The following exhibits are filed herewith:
4.1 1994 Employee Stock Option Plan (Incorporated herein by
reference to Exhibit 4.1 to the Prior Registration Statement,
as amended on February 9, 1996 and February 7, 1997, to reflect
the increase in the number of shares of Common Stock
authorized to be issued thereunder from 1,000,000 to 3,250,000).
5.1 Opinion of Sheppard, Mullin, Richter & Hampton LLP.
23.1 Consent of Arthur Andersen LLP.
23.2 Consent of Sheppard, Mullin, Richter & Hampton
LLP (included in Exhibit 5.1).
24.1 Power of Attorney (included in the Signature Page).
ITEM 9. UNDERTAKINGS.
(1) The undersigned Company hereby undertakes:
(a) To file, during any period in which offers or sales are being
made, a post-effective amendment to this registration statement to include any
material information with respect to the plan of distribution not previously
disclosed in the registration statement or any material change to such
information in the registration statement.
(b) That, for the purpose of determining any liability under the
Securities Act of 1933 (the "Act"), each such post-effective amendment shall be
deemed to be a new registration statement relating to the securities offered
therein, and the offering of such securities at that time shall be deemed to
be the initial bona fide offering thereof.
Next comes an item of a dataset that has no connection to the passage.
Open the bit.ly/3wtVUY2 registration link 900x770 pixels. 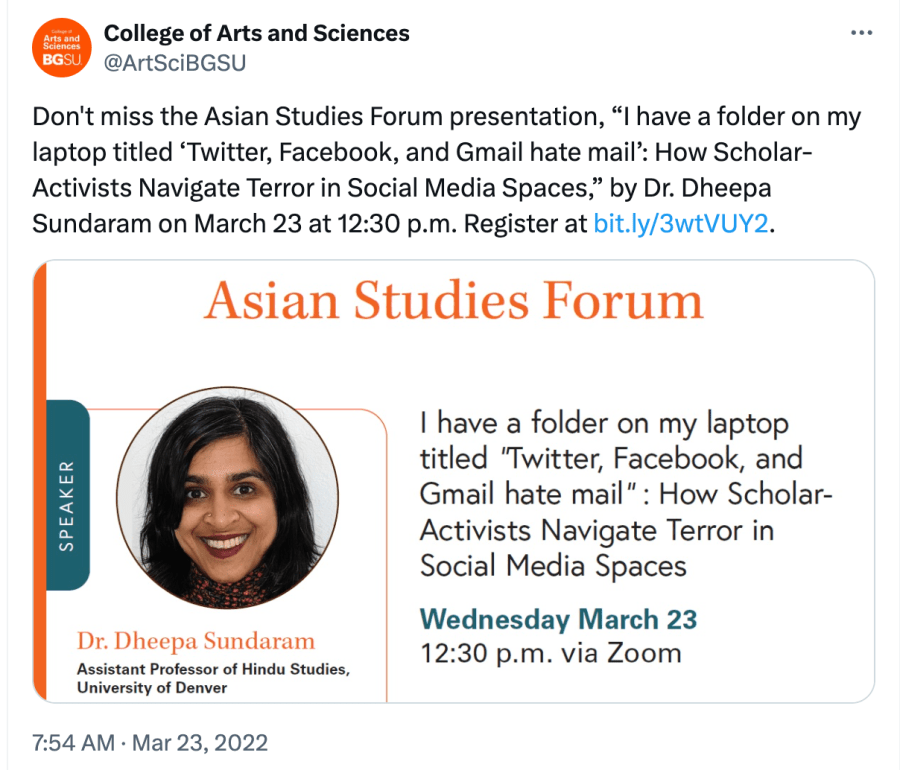tap(681, 223)
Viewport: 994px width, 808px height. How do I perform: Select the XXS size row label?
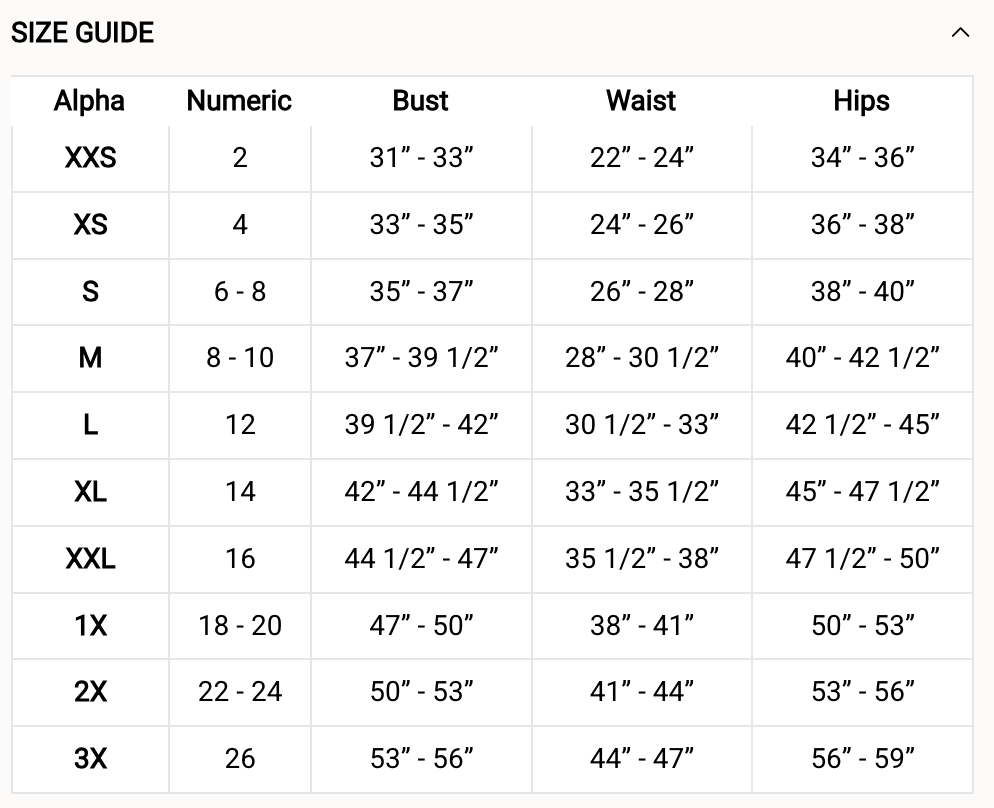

(c) To remove from registration by means of a post-effective
amendment any of the securities being registered which remain unsold at the
termination of the offering.
(2) The undersigned Company hereby undertakes that, for purposes of
determining any liability under the Act, each filing of the Company's annual
report pursuant to Section 13(a) or Section 15(d) of the Securities Exchange
Act of 1934 (and, where applicable, each filing of an employee benefit plan's
annual report pursuant to Section 15(d) of the Securities Exchange Act of 1934)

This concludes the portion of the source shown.